问题
what is the best practice for this scenario: 1) User clicks "Sort huge javascript array" 2) Browser shows "Sorting..." through element.innerHTML="Sorting" 3) Browser sorts huge javascript array (100% CPU for several seconds) while displaying "Sorting..." message. 4) Browser shows result.
Pseudo code:
...
<a href="#" onclick="sortHugeArray();return false">Sort huge array</a>
...
function sortHugeArray(){
document.getElementById("progress").innerHTML="Sorting...";
...do huge sort ...
...render result...
document.getElementById("progress").innerHTML=result;
}
When i do that this way, browser never shows "Sorting...", it freezes browser for several seconds and shows result without noticing user...
Thank you for advice.
回答1:
You have to return control to the browser to let it update any changes on-screen.
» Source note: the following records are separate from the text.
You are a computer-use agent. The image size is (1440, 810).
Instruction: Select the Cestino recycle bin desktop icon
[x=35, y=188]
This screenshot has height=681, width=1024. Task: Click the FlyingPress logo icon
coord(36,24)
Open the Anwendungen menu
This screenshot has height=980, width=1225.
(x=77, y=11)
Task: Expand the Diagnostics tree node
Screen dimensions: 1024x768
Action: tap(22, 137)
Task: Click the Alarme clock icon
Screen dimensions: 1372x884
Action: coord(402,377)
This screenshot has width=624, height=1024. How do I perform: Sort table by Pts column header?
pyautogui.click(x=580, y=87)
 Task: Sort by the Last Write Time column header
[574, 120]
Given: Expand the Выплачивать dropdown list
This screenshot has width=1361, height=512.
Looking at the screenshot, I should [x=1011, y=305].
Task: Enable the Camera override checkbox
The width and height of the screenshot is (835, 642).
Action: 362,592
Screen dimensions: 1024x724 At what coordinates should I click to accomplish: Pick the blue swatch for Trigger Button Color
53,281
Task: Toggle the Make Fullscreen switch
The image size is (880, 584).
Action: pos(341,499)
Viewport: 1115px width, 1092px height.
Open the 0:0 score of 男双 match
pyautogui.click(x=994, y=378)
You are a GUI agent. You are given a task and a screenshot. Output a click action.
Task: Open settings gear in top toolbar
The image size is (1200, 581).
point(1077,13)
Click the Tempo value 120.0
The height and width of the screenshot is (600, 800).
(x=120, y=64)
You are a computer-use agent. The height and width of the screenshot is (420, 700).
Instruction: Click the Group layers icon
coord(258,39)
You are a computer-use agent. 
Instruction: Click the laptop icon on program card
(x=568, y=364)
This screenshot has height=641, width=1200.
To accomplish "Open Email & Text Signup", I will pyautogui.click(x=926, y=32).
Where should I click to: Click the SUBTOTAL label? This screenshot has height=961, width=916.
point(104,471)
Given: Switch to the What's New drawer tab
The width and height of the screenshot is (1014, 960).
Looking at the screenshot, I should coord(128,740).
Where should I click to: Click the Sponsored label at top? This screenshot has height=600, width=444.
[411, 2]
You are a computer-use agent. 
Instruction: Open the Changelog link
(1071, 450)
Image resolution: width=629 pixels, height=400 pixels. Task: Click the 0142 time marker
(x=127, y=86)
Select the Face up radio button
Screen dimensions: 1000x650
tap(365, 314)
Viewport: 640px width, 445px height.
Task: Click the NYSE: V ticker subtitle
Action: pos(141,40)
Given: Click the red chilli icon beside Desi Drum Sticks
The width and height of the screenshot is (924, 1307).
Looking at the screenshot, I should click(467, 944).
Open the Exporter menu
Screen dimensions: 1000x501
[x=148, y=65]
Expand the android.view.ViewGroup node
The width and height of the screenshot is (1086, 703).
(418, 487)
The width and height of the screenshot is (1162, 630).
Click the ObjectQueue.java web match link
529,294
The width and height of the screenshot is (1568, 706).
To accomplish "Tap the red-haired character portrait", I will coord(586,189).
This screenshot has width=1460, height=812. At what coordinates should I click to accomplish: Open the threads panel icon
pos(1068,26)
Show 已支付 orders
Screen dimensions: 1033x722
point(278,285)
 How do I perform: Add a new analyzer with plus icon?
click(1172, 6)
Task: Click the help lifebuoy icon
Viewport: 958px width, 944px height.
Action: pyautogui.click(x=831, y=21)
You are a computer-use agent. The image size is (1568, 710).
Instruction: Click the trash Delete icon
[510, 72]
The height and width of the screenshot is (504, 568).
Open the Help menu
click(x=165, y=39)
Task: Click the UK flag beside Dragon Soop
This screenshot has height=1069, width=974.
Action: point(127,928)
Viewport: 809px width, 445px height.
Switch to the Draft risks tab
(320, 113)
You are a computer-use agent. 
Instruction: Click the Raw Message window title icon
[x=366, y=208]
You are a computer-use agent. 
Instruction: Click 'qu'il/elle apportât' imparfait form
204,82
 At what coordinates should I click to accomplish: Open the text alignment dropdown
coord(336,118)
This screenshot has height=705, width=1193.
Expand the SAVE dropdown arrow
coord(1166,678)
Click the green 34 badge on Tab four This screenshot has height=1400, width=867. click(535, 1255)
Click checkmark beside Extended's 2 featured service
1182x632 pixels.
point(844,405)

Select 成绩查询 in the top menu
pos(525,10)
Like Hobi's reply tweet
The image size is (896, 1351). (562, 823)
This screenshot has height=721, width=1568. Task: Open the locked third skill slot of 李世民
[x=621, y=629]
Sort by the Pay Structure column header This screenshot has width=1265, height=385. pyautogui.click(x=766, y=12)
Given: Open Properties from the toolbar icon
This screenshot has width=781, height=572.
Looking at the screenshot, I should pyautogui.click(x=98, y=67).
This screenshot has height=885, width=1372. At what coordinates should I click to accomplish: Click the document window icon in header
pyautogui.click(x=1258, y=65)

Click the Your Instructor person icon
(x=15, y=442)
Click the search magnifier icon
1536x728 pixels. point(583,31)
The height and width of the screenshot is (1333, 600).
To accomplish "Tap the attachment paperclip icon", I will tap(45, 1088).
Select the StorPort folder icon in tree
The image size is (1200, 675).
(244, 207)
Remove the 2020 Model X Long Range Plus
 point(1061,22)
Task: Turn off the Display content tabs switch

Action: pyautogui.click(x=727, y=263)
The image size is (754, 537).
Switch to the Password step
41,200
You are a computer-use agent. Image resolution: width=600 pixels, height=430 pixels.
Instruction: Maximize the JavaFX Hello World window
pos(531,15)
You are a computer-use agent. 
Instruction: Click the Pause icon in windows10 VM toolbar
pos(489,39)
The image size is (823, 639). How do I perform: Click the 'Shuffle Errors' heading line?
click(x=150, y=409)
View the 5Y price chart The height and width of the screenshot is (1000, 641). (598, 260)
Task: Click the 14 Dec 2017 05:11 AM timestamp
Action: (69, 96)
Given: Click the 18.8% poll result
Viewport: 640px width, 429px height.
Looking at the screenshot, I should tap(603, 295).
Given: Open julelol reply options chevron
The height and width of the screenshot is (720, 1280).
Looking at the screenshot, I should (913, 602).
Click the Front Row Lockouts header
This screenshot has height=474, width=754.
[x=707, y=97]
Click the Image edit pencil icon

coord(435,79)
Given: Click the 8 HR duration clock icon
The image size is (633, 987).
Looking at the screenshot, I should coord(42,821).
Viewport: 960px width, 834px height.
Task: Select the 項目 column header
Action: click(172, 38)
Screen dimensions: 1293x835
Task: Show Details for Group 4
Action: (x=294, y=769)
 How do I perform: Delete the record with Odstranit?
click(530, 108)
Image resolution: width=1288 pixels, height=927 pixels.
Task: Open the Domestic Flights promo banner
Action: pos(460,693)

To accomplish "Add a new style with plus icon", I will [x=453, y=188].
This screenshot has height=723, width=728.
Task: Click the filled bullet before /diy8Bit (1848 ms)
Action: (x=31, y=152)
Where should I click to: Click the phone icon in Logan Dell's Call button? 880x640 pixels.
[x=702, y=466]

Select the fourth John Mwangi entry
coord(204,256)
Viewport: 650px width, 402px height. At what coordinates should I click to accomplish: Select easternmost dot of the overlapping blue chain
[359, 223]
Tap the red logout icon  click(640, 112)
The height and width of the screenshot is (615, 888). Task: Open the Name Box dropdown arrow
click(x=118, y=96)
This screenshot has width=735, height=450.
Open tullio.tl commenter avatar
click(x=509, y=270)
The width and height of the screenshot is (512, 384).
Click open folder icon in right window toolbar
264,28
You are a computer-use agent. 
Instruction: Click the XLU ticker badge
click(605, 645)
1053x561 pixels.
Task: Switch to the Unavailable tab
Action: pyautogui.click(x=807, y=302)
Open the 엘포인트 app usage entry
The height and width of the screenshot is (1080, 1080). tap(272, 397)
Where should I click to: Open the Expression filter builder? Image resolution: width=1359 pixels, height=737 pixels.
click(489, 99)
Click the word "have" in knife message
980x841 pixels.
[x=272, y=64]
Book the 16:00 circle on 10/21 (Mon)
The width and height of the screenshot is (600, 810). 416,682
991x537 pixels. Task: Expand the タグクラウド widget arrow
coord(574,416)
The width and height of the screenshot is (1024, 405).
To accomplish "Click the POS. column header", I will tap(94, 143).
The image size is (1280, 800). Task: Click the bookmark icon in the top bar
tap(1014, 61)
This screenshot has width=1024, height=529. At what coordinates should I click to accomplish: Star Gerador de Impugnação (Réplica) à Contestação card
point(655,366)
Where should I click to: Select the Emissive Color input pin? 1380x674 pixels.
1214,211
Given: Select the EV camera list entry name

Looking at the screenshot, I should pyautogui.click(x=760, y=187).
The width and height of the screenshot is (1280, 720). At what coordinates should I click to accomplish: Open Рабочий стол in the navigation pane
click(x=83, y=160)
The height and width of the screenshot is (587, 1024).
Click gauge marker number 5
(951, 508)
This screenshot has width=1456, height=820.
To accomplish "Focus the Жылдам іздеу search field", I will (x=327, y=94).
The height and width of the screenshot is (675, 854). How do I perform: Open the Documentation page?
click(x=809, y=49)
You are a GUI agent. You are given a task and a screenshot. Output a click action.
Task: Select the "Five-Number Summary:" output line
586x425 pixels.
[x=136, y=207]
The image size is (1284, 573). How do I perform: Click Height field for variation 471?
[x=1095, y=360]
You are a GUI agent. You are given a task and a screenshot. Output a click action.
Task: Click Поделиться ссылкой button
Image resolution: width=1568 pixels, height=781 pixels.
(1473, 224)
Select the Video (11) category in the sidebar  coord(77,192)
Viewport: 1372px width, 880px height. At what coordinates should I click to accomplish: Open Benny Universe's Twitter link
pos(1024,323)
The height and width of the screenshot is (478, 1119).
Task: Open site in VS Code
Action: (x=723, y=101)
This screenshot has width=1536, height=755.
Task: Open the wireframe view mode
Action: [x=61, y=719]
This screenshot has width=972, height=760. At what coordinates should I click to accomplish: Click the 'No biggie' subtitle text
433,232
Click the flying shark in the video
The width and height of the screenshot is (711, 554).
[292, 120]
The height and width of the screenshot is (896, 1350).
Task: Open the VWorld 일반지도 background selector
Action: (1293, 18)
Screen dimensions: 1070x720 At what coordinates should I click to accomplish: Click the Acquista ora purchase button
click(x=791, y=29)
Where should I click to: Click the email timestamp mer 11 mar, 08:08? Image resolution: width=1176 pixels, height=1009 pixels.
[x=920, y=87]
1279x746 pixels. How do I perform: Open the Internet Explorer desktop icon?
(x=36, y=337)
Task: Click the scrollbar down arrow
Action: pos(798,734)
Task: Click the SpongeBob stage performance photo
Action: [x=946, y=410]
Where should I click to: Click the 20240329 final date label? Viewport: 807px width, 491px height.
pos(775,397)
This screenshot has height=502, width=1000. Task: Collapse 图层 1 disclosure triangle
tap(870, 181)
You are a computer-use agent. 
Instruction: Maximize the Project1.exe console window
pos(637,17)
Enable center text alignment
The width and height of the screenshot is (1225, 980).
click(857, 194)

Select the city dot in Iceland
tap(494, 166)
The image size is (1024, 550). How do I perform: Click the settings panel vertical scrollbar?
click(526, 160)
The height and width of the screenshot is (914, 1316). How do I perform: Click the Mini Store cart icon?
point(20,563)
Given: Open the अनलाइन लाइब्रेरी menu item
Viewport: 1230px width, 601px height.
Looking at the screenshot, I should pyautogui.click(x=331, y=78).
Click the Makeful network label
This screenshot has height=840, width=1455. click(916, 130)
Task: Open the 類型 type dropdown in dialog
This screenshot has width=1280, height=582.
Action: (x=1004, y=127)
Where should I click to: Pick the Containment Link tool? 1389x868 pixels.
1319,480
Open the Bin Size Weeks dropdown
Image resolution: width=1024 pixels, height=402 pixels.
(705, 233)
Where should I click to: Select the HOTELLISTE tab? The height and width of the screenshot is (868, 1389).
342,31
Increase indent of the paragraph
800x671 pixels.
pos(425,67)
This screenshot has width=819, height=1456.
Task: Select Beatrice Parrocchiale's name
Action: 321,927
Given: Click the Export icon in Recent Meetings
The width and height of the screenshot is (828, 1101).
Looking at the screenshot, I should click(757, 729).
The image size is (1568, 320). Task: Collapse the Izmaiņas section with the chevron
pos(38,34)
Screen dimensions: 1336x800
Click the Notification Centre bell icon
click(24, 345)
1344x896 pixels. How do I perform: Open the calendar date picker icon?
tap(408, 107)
Use a timeout to ask it to return control to you.
function sortHugeArray(){
document.getElementById("progress").innerHTML="Sorting...";
setTimeout(function() {
...do huge sort ...
...render result...
document.getElementById("progress").innerHTML=result;
}, 0);
}
It's a bit questionable to be executing a script for ‘several seconds’, though. There should be a way to speed that up, or break the process into parts returning control with a timeout every so often to keep the page responsive.